Document passage
----

Codex-maxxing

dnw 24 points 13 comments May 19, 2026
jxnl.co · View on Hacker News

Discussion Highlights (6 comments)

armada1122

The diff-as-review point is the one I keep coming back to. The cost of memory-as-files isn't writing them. It's that the agent will cheerfully claim it updated something and not actually do it, or write a one-line stub that satisfies the spec but loses the original signal. Without a verification layer, the vault accumulates plausible-looking entries that quietly drift from reality. What ended up working for me was treating the agent's self-reported summary as a wish, not a fact. A separate process diffs the actual file system against the claimed changes and flags mismatches. After a few cycles, the agent gets calibrated and stops claiming things that don't survive a file check. That has the side benefit of making the diff review itself much higher signal: most of what shows up is real. The split I'd make early is per-agent instructions vs. cross-thread shared notes. They sound like the same artifact, but “what this agent should always do” and “what sibling work just learned” age very differently. Mixing them means the wisdom gets stale together.

parf02

Most people I know underutilize voice mode. Such a game changer for making brain dumps the LLM can just gobble up

mohsen1

in tsz ( https://tsz.dev ) I am Codex-Maxxing with this: Give each Codex an AgentName and ask them to mark their PR/issue/comments with those. Have one or two "managers" that manage PRs and overall project direction. I write the project directions and make long lasting issues. Each Codex session has an almost unachievable `/goal` but they are asked to achieve the goal by landing changes in `main` via PRs I am running about 14 Codex sessions on 4 machines right now for about two weeks since OpenAI 10x'ed my 20x account and I simply can not run out of tokens fast enough. Side note: I have multiple Claude accounts too but the new Claude Code `/goal` command is seriously broken. It waits long pauses between iterations and sometimes prematurely stops.

esperent

> Every 30 minutes, check Slack and Gmail for unanswered messages that need my attention... > When I come back to Slack, replies are often already sitting in drafts. I still decide what gets sent, but the expensive part of gathering context is done. This just feels so dystopian to me. I hope that I never work with you or someone else doing this. I personally do use LLMs for work messaging but I'm extremely careful to state clearly like "here's a draft for that quotation request that Claude wrote:" or something like that. I would never present that as my own words.

4k0hz

The author of this post works at OpenAI on the Codex team.

grebc

All the AI stuff lately is just like Unix Porn reddit but posted to places where the people don’t care about it.

----

Problems and tasks
1 > Do these statements agree with the Codex-maxxing discussion? Answer yes or no for each of (a), (b), and (c), and quote the words of the discussion that decide it.
(a) One commenter is running about 14 Codex sessions on 4 machines.
(b) One commenter advises taking the agent's self-reported summary as fact.
(c) The commenter esperent presents LLM-written drafts as their own words.
2 > From the Codex-maxxing discussion, return the passage from "in tsz ( https://tsz.dev" to "sometimes prematurely stops.", copied word for word.
3 > Summarize the Codex-maxxing discussion in two sentences.

Listed records
----

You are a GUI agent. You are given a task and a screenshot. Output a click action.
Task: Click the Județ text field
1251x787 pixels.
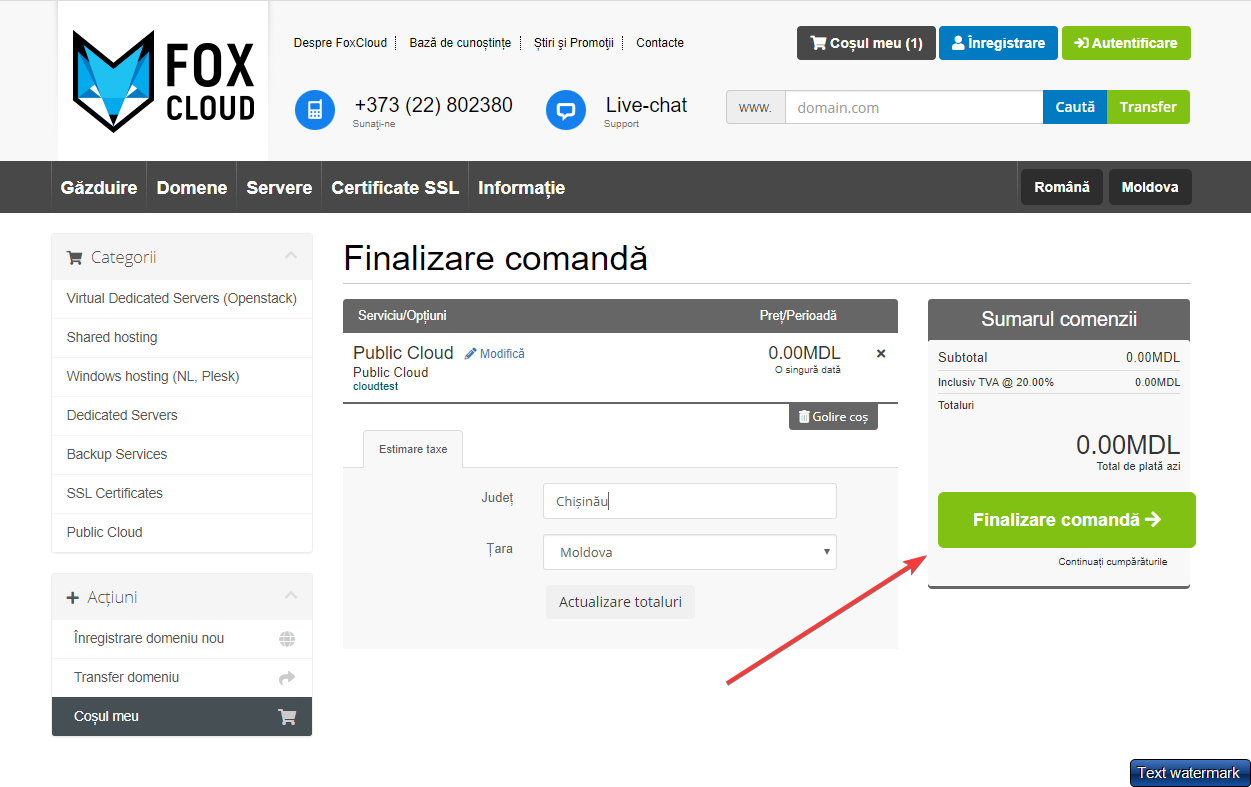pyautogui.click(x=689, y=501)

----

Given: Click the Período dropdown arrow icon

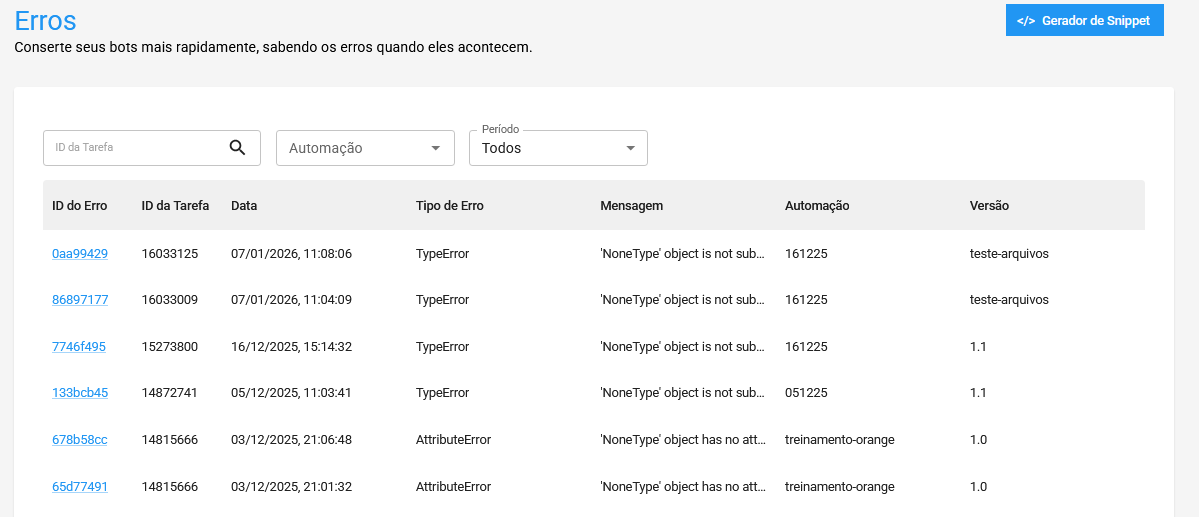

----

Set of answers
1 >
(a) Yes: "I am running about 14 Codex sessions on 4 machines right now"
(b) No: "treating the agent's self-reported summary as a wish, not a fact"
(c) No: "I would never present that as my own words."

2 >
in tsz ( https://tsz.dev ) I am Codex-Maxxing with this: Give each Codex an AgentName and ask them to mark their PR/issue/comments with those. Have one or two "managers" that manage PRs and overall project direction. I write the project directions and make long lasting issues. Each Codex session has an almost unachievable `/goal` but they are asked to achieve the goal by landing changes in `main` via PRs I am running about 14 Codex sessions on 4 machines right now for about two weeks since OpenAI 10x'ed my 20x account and I simply can not run out of tokens fast enough. Side note: I have multiple Claude accounts too but the new Claude Code `/goal` command is seriously broken. It waits long pauses between iterations and sometimes prematurely stops.

3 > One commenter warns that agents may claim updates they never made and describes diffing the actual file system against those claims. Another runs about 14 Codex sessions on 4 machines with manager agents and PRs to `main`, while others praise voice mode, object to passing off LLM-drafted messages as one's own, and note that the post's author works at OpenAI on the Codex team.